急速に呼吸不全が進行した原発性シェーグレン症候群に伴った間質性肺炎の1例
成瀬 代士久1) 乾 直輝1) 安井 秀樹1) 柄山 正人1) 山嵜 佐和1) 村松 江里子1) 右籐 智啓1) 森田 悟1) 土屋 智義1) 中野 豊1) 榎本 紀之2) 妹川 史朗2) 須田 隆文2) 千田 金吾2)
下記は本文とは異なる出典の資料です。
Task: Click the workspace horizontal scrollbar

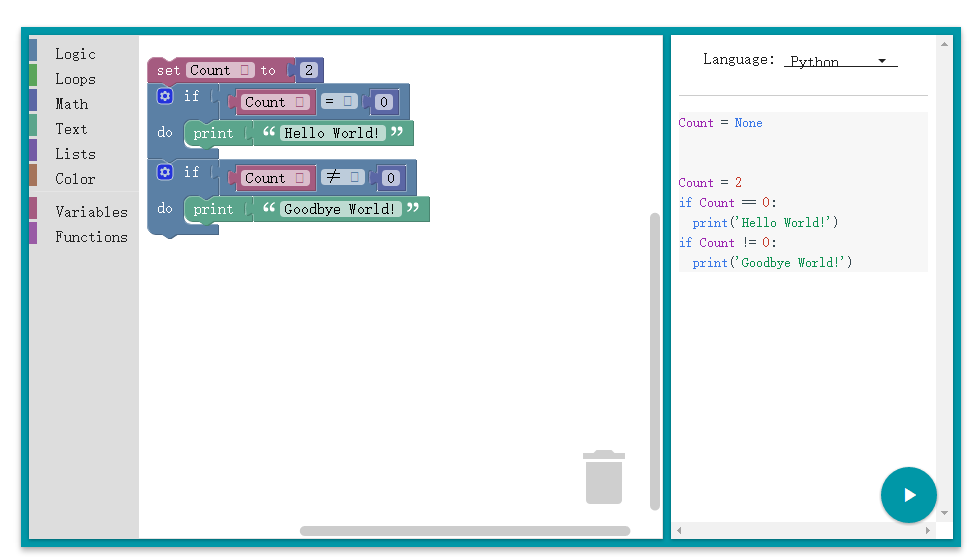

〒433-8558 静岡県浜松市三方原町3453 1)聖隷三方原病院呼吸器内科 2)浜松医科大学第2内科
症例は72歳女性.乾性咳嗽と労作時呼吸困難を主訴に受診.胸部単純X線で両下肺野の網状影と肺野の縮小を認めた.血液検査でKL-6,γグロブリンの上昇を認め,抗核抗体,抗SS-A抗体,抗SS-B抗体が陽性.口唇生検などより原発性シェーグレン症候群と診断した.肺病変については胸腔鏡下肺生検を施行し,シェーグレン症候群に伴う間質性肺炎と診断した.生検後,呼吸不全の急激な悪化を認め,ステロイドと免疫抑制剤による治療を実施したが奏効せず永眠した.シェーグレン症候群に伴った間質性肺炎で急性増悪をきたすものは稀であり報告した.